The NAB came out with its initial comments on these potential changes to the software.  While they are not opposed to the concept of updating the software, they are unhappy that it is being done now, just before the auction.  Many stations have begun conducting coverage and interference analyses on their stations in order to determine whether or not to participate in the auction or to make sure they are not getting screwed by the repack (in terms of interference-free coverage they now have versus what they given on their new channel).  The results of all those studies would be useless if the changes to OET 69 was implemented now.  The NAB is lobbying for the Commission to make the changes after the dust settles with the auction and the spectrum repack.

The concern I have is that there will not be enough time between now and the auction to adequately evaluate the differences that the new and old software have on station coverage and incoming interference.  And, I would be afraid that the changes the Commission makes to the software would disadvantage the broadcaster in some way that would only be discovered after it is too late.  If I could cherry-pick the items that I could support now in the changed software, they would be: use of 2010 Census data, use of 1-second terrain data, correction of station data in the FCC engineering database, correction of the depression angle problem, and use of actual antenna elevation patterns in the calculations.  Numbers 6, 7, and 8 above are not worth consideration at this time.  And I am very leery of the calculation grid thing.

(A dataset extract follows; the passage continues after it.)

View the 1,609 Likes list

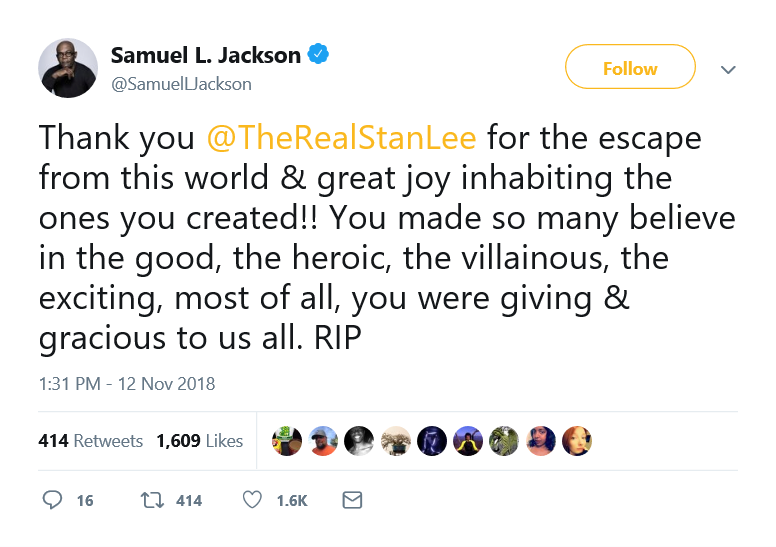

If you have any questions regarding my comments, please feel free to share.

Thursday, July 21, 2011

FCC Sets Deadlines For LPTV Conversion To Digital and Operation in Core Spectrum

If you own an analog or digital LPTV station (or television translator or Class A station) that operates on an out-of-core television channel (Channels 52 – 69), you will no longer be able to stay on the air after December 31 of this year. In addition, if you want to move to an in-core channel (Channel 2 through Channel 51), you have to find an available channel and file your displacement application by September 1, 2011, which is just around the corner. After that date, the Commission will no longer accept displacement applications from out-of-core stations. All of these dates and edicts can be found in the FCC’s recently released Second Report and Order on the subject: http://transition.fcc.gov/Daily_Releases/Daily_Business/2011/db0715/FCC-11-110A1.pdf

The September deadline is reason enough to get hopping on finding an in-core home for your station, if you have any interest in extending the operation of the facility beyond the end of the year. However, there is another reason to consider submitting a displacement application to the FCC as soon as possible. A large number of applications for new facilities have been filed in the past two years. These filings, once granted, will reduce the available spectrum for a number of potentially displaced stations such as yours. A displacement application trumps an application for a new facility, but only while if the pre-existing application remains pending until the Commission grants your application (in which case, the application for the new LPTV station is dismissed).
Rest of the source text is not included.